Exercise details - Copy out every one of the rows below word for word, leaving the pictures out of your answer.

┄┄┄┄┄┄┄┄┄┄┄┄┄┄┄┄┄┄┄┄

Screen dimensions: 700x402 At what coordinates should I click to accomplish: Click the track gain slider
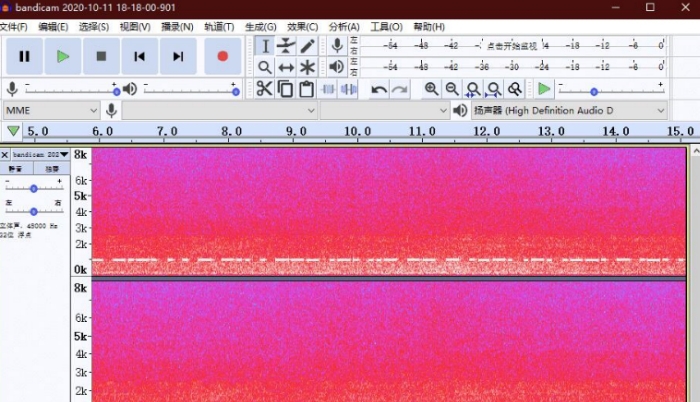34,188

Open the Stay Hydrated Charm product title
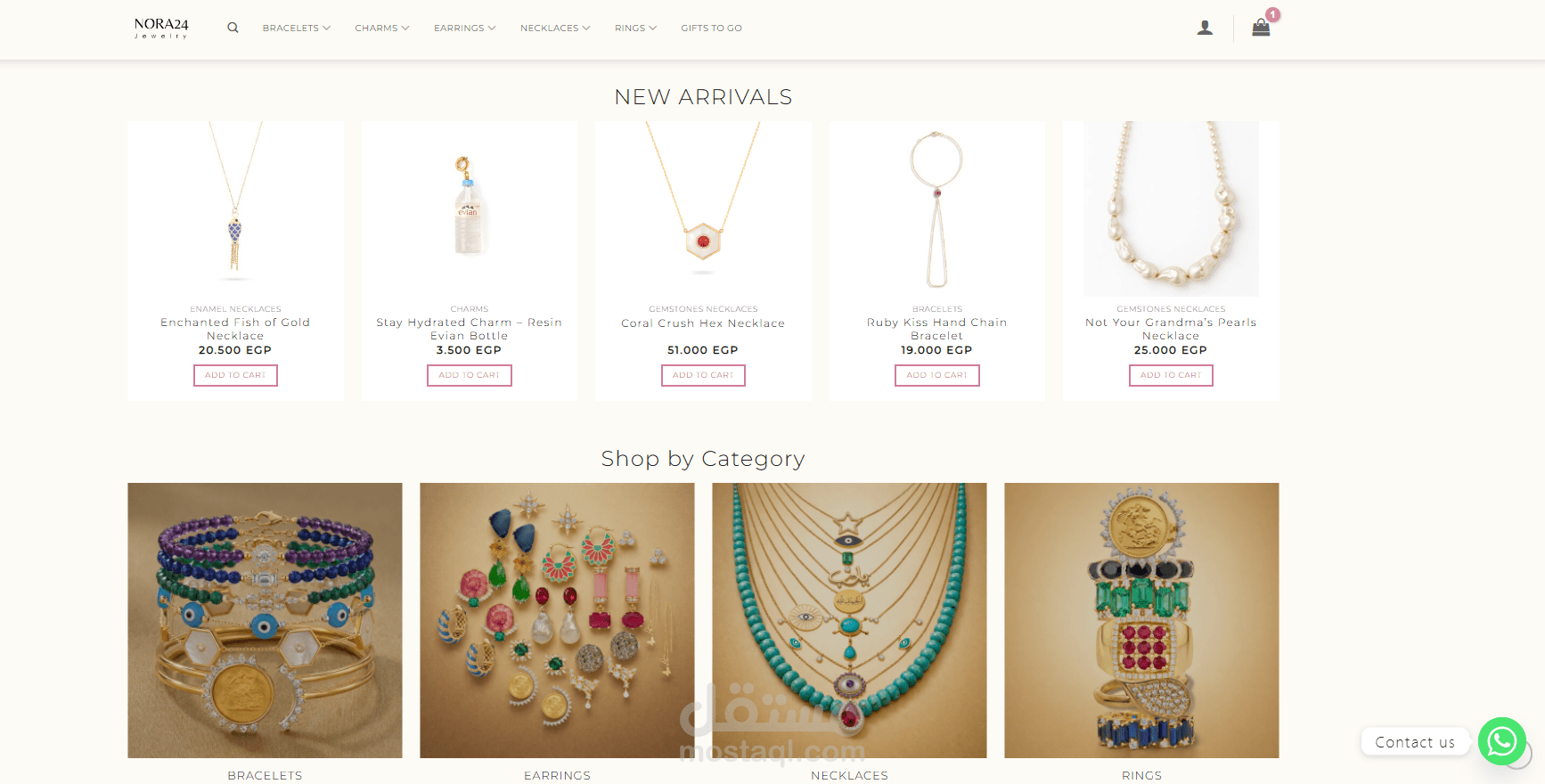pos(470,329)
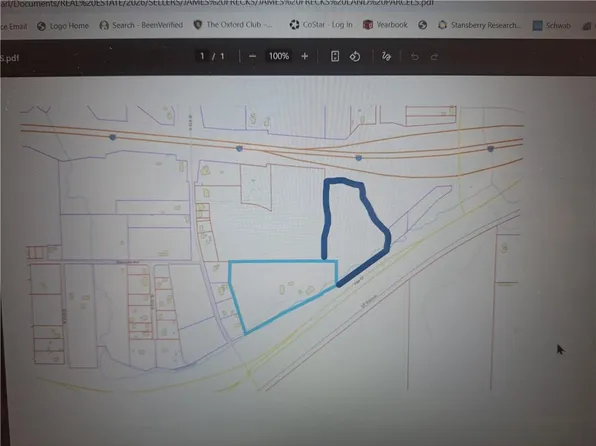
Task: Zoom in with the plus button
Action: 304,57
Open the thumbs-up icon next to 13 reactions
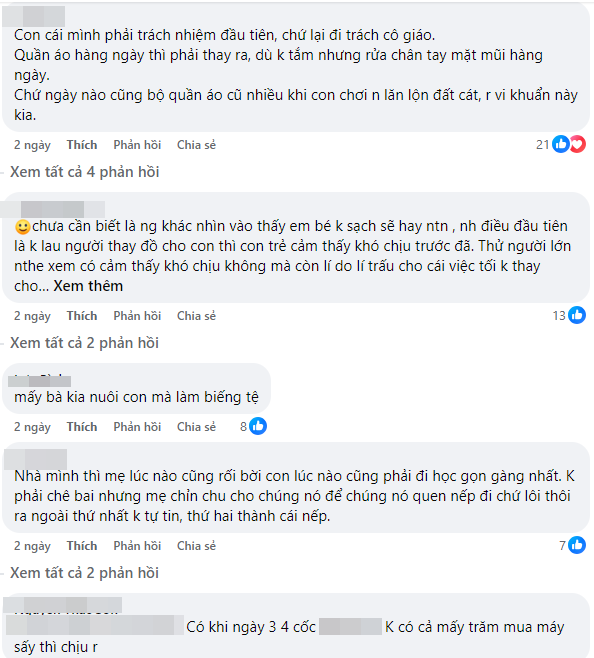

┄┄┄┄┄┄┄┄┄┄┄┄┄┄┄┄┄┄┄┄

Complete answer -
Screen dimensions: 700x402 At what coordinates should I click to accomplish: Click the track gain slider
34,188

Open the Stay Hydrated Charm product title
pos(470,329)
Task: Zoom in with the plus button
Action: 304,57
Open the thumbs-up icon next to 13 reactions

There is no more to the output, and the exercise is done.